En el sitiado cuartel de la Guardia Civil, el sargento Emilio Patón y sus hombres, ante la imposibilidad de recibir noticias, seguían resistiendo día tras día. Mientras sus triunfales sitiadores se refocilaban con los filetes de los toros de don Félix, ellos mataban sus caballos y se los comían crudos, tratando de apagar su abrasadora sed con la sangre de los animales.

Por último, agotadas las municiones, muriéndose de sed en el brutal calor del estío, resolvieron rendirse. Patón, el sargento a quien sólo le faltaba un año de servicio para volver a las playas de su amada Galicia, realizó su último acto como miembro de la Guardia Civil. Por primera vez en su vida, izó la bandera blanca de la rendición.
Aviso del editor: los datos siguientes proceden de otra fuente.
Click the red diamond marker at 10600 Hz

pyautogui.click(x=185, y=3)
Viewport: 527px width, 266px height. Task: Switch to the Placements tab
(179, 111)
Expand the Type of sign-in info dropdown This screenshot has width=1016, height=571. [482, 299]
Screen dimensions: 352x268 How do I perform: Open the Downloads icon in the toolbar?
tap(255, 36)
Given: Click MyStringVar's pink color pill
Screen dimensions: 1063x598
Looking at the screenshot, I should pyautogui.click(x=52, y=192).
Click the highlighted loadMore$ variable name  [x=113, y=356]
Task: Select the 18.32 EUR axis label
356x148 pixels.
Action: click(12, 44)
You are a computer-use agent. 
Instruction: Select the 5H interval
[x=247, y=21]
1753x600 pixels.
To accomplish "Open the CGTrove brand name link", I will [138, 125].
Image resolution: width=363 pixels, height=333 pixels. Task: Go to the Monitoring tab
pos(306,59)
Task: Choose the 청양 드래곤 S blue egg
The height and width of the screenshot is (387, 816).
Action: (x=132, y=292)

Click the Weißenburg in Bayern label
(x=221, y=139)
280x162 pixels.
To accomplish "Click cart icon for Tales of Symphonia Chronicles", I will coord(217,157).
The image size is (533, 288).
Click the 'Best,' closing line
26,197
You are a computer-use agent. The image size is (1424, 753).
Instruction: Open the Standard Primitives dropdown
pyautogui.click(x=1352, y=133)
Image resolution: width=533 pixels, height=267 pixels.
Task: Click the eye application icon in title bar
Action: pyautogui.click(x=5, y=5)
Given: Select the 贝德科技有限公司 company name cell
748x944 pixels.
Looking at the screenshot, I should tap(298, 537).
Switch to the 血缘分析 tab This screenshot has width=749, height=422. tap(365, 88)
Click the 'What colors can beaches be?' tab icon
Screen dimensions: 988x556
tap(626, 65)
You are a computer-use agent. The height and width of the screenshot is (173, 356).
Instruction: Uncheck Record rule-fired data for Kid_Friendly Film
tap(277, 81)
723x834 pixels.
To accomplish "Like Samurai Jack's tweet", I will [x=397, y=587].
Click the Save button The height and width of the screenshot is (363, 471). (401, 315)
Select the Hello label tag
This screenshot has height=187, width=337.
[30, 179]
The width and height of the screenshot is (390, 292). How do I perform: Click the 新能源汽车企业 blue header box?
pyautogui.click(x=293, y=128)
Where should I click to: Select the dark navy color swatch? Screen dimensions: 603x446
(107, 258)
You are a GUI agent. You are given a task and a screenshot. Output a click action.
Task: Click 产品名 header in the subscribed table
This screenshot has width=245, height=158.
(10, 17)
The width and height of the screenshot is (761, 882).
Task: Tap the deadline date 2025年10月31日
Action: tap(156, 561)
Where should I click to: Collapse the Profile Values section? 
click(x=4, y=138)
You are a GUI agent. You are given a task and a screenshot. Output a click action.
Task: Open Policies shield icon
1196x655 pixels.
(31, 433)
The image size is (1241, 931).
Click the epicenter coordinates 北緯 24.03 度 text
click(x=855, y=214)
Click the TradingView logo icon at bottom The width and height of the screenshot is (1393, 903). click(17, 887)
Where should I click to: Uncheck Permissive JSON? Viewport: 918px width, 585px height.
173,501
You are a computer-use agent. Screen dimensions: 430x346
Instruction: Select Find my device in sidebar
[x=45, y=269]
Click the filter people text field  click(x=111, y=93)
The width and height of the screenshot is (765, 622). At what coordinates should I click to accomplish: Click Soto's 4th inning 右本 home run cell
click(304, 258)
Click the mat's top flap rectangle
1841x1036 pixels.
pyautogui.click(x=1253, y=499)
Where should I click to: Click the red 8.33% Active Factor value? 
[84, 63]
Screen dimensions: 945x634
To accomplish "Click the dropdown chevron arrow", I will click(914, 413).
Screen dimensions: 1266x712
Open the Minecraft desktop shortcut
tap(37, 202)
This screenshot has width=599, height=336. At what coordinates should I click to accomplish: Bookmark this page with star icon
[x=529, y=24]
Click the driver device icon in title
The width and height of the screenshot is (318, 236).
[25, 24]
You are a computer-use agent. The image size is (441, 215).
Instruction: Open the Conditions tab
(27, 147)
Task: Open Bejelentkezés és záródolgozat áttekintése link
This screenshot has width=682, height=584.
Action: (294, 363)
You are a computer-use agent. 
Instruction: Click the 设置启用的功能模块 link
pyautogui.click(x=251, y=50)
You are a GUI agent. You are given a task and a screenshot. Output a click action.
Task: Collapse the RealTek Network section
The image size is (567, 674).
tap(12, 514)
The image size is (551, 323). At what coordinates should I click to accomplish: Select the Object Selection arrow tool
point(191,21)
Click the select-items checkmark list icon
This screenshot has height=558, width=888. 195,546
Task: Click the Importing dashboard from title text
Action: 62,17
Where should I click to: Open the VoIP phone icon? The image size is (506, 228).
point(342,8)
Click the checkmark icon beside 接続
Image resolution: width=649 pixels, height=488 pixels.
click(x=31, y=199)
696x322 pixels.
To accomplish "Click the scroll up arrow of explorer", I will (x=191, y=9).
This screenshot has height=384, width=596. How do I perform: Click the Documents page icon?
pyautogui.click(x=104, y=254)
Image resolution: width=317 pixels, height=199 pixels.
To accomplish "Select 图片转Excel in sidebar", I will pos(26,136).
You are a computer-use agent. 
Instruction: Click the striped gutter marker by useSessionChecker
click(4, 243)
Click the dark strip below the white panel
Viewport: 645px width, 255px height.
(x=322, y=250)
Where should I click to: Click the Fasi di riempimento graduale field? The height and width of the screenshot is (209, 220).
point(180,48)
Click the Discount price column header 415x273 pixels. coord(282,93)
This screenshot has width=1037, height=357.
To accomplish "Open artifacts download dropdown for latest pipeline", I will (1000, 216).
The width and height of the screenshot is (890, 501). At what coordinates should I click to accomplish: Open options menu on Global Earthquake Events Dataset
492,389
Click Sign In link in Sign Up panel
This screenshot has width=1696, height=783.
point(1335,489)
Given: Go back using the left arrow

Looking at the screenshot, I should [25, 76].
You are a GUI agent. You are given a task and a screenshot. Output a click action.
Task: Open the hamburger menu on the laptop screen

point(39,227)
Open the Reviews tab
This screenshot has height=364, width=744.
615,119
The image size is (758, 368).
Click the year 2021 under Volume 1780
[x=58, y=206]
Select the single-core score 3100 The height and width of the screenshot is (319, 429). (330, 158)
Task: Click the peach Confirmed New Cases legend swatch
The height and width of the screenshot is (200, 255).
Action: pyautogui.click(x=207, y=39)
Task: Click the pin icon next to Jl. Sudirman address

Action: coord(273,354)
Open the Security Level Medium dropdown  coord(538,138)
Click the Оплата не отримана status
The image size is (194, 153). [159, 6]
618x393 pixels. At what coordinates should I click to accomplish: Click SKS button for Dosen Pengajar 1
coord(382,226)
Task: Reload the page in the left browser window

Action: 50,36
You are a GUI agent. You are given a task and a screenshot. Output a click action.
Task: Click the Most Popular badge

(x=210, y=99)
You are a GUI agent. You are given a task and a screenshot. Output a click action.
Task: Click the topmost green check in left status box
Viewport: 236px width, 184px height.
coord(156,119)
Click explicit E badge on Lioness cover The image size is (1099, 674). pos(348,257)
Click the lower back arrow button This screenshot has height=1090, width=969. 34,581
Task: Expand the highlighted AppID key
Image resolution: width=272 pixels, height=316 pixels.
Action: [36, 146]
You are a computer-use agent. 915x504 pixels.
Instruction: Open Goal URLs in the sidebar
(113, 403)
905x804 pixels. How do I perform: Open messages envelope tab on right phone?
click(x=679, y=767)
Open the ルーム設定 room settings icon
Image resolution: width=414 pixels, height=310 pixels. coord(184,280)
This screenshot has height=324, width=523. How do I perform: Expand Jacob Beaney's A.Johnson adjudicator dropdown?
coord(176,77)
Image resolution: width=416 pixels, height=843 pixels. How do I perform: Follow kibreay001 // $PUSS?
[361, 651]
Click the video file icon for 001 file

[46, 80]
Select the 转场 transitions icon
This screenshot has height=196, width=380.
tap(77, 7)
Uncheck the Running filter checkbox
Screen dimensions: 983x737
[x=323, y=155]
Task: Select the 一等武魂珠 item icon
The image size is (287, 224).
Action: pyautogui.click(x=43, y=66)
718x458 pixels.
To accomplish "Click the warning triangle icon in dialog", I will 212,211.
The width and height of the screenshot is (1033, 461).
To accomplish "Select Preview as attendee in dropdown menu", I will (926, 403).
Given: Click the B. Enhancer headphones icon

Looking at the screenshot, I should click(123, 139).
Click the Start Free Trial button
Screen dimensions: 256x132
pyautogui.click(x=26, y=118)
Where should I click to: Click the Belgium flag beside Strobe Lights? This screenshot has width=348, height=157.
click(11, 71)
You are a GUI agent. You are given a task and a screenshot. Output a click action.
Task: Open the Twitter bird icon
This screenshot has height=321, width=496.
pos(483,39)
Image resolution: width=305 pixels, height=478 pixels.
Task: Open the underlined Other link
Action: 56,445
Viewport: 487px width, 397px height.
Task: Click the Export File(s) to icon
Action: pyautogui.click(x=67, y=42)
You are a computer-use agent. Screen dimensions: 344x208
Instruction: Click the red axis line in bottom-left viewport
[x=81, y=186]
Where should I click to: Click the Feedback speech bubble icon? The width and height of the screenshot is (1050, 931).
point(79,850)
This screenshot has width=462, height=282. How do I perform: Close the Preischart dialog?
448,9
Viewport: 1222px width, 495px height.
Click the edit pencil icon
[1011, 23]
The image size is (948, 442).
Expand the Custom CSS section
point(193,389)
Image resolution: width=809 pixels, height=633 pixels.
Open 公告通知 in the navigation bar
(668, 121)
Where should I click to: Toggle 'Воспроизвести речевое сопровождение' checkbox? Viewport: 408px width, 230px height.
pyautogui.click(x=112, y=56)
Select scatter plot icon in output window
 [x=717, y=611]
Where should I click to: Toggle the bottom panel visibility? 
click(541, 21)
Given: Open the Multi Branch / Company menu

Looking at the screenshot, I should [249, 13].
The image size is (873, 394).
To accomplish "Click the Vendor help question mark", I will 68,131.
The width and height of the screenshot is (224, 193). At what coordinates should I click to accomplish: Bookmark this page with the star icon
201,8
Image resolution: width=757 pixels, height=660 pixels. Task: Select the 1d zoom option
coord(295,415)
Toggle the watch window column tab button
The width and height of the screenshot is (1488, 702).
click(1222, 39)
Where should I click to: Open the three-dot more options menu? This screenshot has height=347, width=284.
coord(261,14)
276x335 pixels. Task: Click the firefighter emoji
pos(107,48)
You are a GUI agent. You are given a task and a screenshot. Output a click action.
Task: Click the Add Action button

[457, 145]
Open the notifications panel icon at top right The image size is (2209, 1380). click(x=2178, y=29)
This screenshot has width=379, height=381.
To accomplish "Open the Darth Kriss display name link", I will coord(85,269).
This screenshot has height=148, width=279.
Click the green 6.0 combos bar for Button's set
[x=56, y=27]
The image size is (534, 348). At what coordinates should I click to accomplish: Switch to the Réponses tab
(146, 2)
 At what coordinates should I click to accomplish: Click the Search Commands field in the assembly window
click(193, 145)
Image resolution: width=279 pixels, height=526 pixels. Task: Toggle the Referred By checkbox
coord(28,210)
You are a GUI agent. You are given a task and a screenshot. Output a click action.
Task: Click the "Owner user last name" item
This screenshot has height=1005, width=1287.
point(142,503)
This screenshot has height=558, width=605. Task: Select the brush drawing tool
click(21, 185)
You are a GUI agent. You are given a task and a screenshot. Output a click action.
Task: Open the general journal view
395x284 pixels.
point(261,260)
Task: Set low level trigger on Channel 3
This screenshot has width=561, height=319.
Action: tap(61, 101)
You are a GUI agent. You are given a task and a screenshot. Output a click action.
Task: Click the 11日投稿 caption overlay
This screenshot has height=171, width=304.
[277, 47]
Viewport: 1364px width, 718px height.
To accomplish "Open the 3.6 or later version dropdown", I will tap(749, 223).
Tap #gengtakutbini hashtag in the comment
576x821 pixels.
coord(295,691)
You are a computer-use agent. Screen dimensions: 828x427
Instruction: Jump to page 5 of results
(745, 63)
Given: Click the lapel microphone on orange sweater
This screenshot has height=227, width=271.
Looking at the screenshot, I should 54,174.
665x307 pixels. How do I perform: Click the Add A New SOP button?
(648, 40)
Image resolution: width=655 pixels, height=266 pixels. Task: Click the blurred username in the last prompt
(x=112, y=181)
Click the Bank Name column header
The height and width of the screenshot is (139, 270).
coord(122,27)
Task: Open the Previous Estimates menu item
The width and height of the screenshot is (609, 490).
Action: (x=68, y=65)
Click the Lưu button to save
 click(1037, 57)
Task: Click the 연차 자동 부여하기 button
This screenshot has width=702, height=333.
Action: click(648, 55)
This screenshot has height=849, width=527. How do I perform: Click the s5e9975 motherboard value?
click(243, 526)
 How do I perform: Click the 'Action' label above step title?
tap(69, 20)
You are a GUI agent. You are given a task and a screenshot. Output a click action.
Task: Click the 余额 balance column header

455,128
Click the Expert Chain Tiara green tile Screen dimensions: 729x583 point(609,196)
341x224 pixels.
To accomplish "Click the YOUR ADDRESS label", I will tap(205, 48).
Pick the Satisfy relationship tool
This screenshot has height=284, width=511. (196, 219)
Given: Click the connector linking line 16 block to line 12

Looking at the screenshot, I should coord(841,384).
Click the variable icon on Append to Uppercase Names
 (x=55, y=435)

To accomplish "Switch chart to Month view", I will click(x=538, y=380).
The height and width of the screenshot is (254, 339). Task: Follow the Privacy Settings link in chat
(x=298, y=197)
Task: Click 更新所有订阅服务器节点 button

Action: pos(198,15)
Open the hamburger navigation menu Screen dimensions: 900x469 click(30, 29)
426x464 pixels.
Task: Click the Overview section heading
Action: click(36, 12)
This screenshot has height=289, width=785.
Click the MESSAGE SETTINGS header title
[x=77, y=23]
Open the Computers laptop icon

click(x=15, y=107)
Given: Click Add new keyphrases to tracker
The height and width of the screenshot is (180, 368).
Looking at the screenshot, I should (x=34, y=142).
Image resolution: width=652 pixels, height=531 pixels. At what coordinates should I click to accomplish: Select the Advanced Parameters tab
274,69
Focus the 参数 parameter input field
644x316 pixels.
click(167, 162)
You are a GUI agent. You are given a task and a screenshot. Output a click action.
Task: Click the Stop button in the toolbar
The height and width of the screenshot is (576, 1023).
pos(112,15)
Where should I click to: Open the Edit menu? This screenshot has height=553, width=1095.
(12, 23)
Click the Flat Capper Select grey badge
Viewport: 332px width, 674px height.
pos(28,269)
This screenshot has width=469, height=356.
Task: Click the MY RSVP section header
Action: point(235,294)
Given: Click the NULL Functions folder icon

Entre gritos y burlas, llevando a cuestas a sus heridos, Patón y sus exhaustos guardias fueron a reunirse con los demás presos de Juan de España en los sótanos del Ayuntamiento.

Su sino fue compartido por docenas de guardias civiles del valle del Guadalquivir, que el 18 de julio se habían sumado a la rebelión del primer grito de «Sin novedad». Unos cuantos lograron escapar a los conventos y monasterios de las cimas de los montes, islotes de fuerzas nacionalistas en una tierra que seguía siendo fiel a la República, y allí resistieron hasta ser rescatados. Los otros tuvieron menos suerte. En Pozoblanco, ciento setenta guardias civiles muertos de hambre se rindieron a los mineros anarquistas que rodeaban su cuartel y fueron asesinados uno a uno en la plaza del pueblo.

Cada día, al amanecer, las columnas de Queipo de Llano emprendían la marcha desde la plaza de la catedral de Sevilla, donde está enterrado Cristóbal Colón. Formaban un abigarrado conjunto de tropas regulares, falangistas, guardias civiles y propietarios desposeídos de sus tierras que querían volver a sus haciendas. Y cada día caían sobre un pueblo diferente, en la zona intermedia entre Sevilla y Córdoba, empujando a sus defensores hacia los montes, o matando a los que eran lo bastante tontos como para quedarse. Proclamaban que el pueblo había sido «liberado» y regresaban a Sevilla a la puesta del sol, para celebrar su victoria.

En la vanguardia de estas columnas iba don Félix Moreno, el hombre cuyos toros bravos eran asados en las calles de Palma del Río. Gradualmente, las columnas vencedoras fueron remontando el Guadalquivir hasta llegar a las cercanías de la pequeña comunidad que vivía su breve hora de gloria socialista. Peñaflor, el último pueblo del valle antes de Palma, cayó en manos de los nacionales el 16 de agosto. Dos días más tarde, cayó también Écija, a treinta y dos kilómetros al sur de la carretera de Sevilla a Córdoba. Con su captura, dos de las tres poblaciones más próximas a Palma quedaron en manos nacionalistas.